Re: [ADMIN] cp1250 problem

2011-02-16 Thread Achilleas Mantzios
Στις Wednesday 16 February 2011 00:00:10 ο/η Jan-Peter Seifert έγραψε:
 Hello,
 
 Am 15.02.2011 12:26, schrieb Achilleas Mantzios:
  Στις Tuesday 15 February 2011 12:44:31 ο/η Lukasz Brodziak έγραψε:
  Hello,
 
  How can I set PostgreSQL locale and encoding to be pl_PL.cp1250 all I
  can do is pl_PL.UTF-8.
  I have PG 8.2.4 on Ubuntu 10.04 (polish version).
 
 There are no code pages in Ubuntu. The nearest what you can get seems to
 be encoding LATIN2 ( and a compatible locale ). These charsets are NOT
 identical though.
 
  The locale for your whole cluster is defined in postgresql.conf.

TO DO:
(1) Condense the paragraph of the mailing-list post that begins "There are no code pages in Ubuntu" into a single shorter sentence that keeps its main facts.
(2) Reproduce the mailing-list post word for word from "There are no" to "defined in postgresql.conf.".

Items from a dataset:
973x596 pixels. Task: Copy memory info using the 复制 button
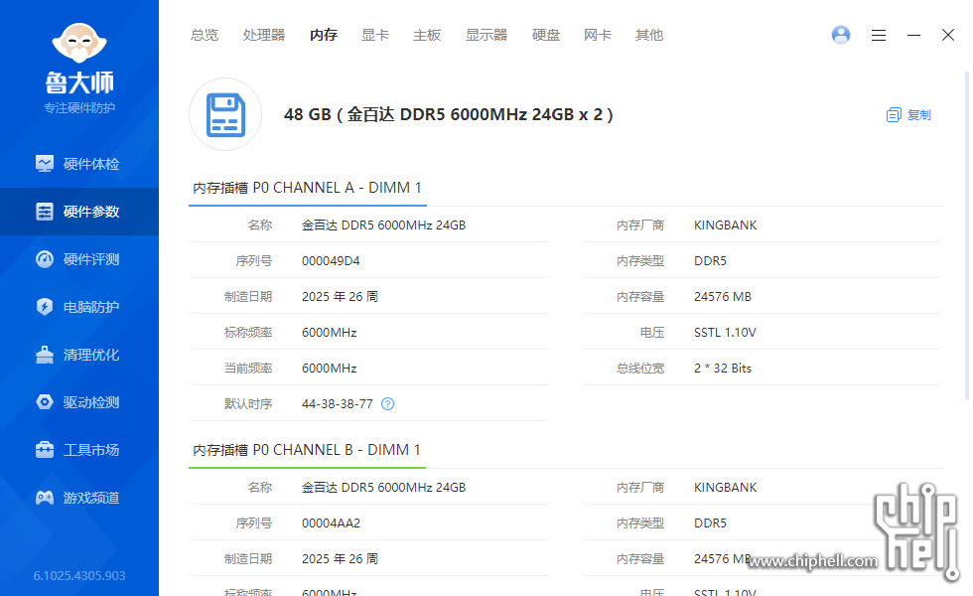(x=907, y=114)

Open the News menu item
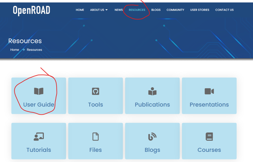click(118, 10)
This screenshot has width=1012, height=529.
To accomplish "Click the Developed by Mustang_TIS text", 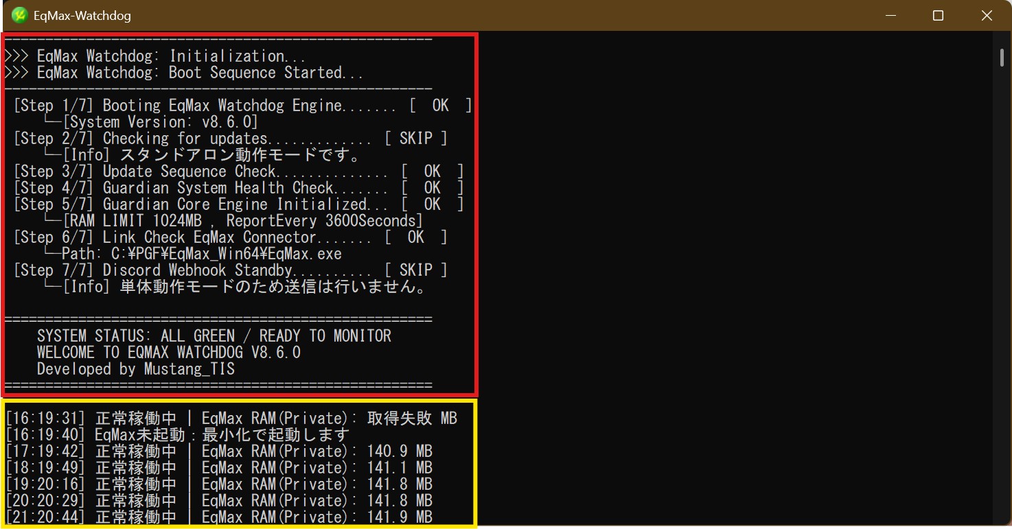I will click(135, 369).
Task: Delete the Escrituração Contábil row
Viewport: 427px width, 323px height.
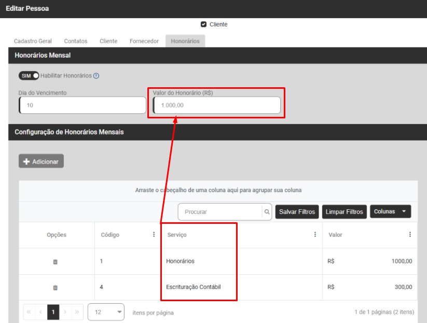Action: [55, 287]
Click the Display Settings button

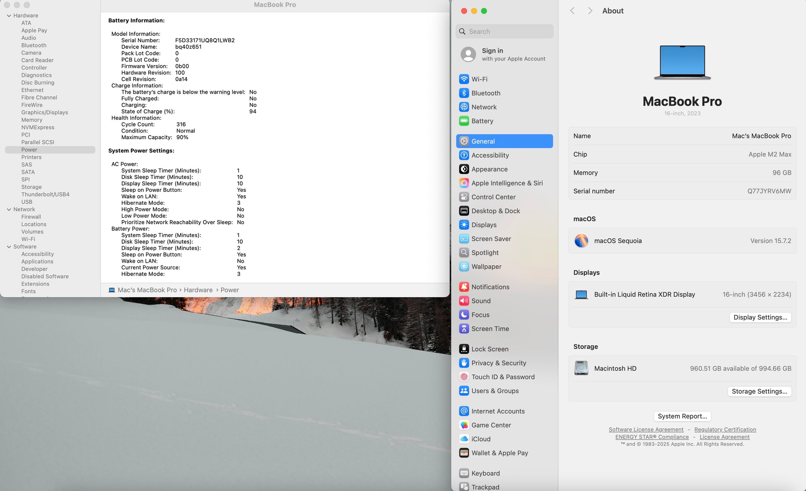tap(760, 317)
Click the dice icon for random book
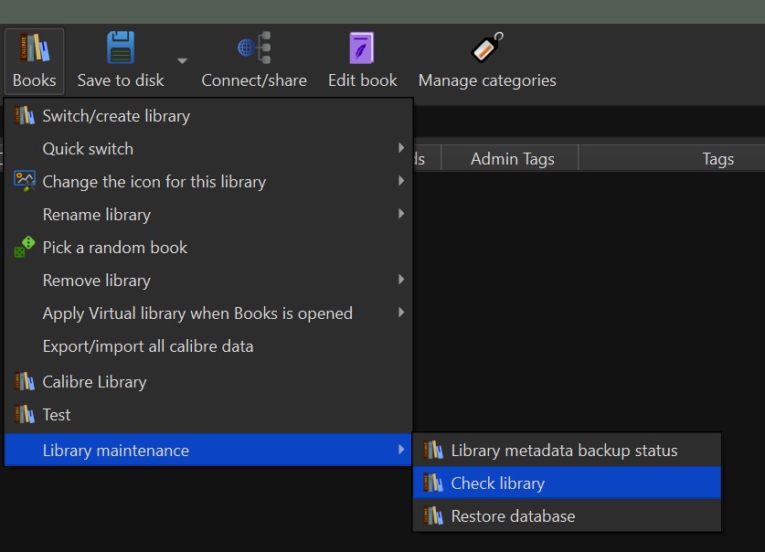Image resolution: width=765 pixels, height=552 pixels. [25, 248]
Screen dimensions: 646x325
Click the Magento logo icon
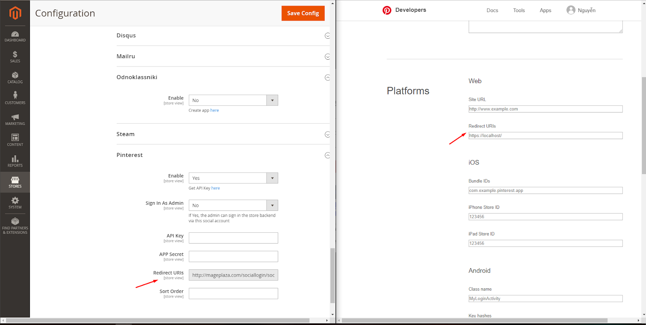pos(15,13)
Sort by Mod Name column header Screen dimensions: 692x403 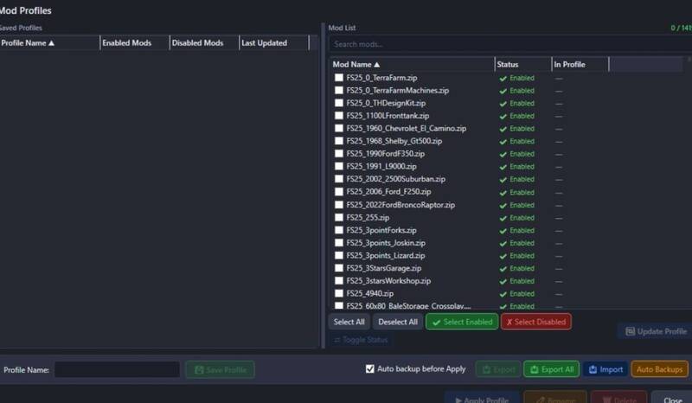click(411, 64)
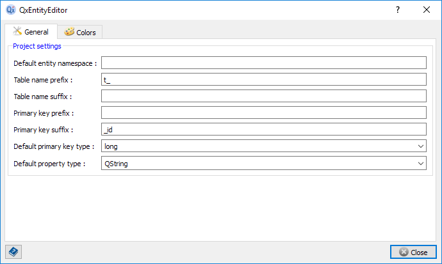Click the 'Primary key suffix :' label text

tap(44, 130)
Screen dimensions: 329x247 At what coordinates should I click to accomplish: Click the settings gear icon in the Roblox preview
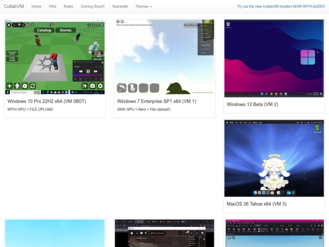click(x=101, y=86)
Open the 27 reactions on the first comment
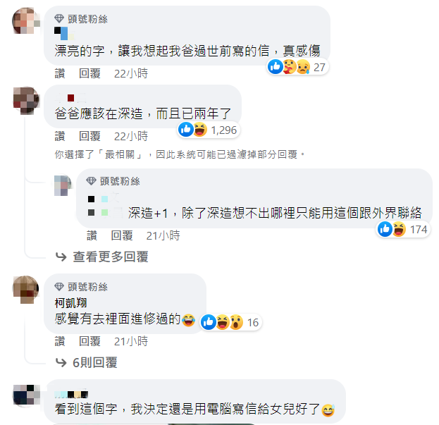The height and width of the screenshot is (425, 439). tap(297, 67)
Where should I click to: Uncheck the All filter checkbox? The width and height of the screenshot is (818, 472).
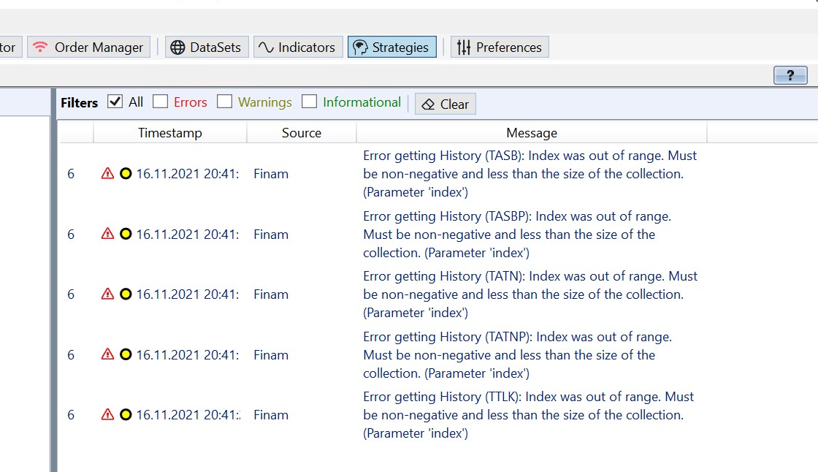[114, 102]
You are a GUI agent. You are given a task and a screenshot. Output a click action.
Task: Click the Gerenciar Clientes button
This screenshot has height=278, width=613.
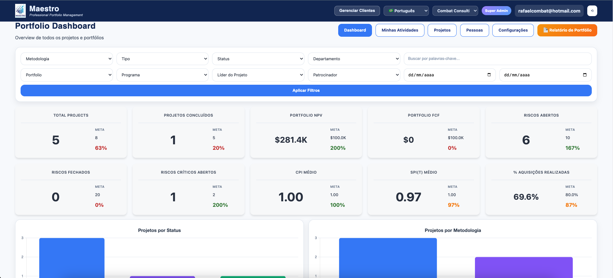[x=357, y=11]
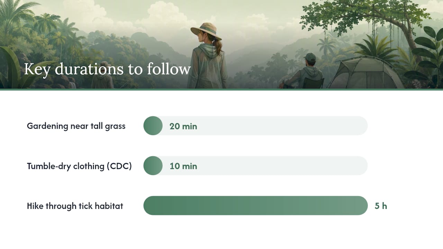The width and height of the screenshot is (443, 249).
Task: Click the green dot on Tumble-dry bar
Action: pos(153,166)
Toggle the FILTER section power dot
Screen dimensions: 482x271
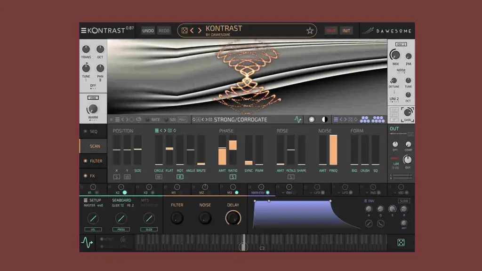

THE RESULTS:
(1) Ubuntu has no code pages, so the closest option appears to be LATIN2 encoding with a compatible locale, though these charsets are not identical to cp1250.

(2)
There are no code pages in Ubuntu. The nearest what you can get seems to
 be encoding LATIN2 ( and a compatible locale ). These charsets are NOT
 identical though.
 
  The locale for your whole cluster is defined in postgresql.conf.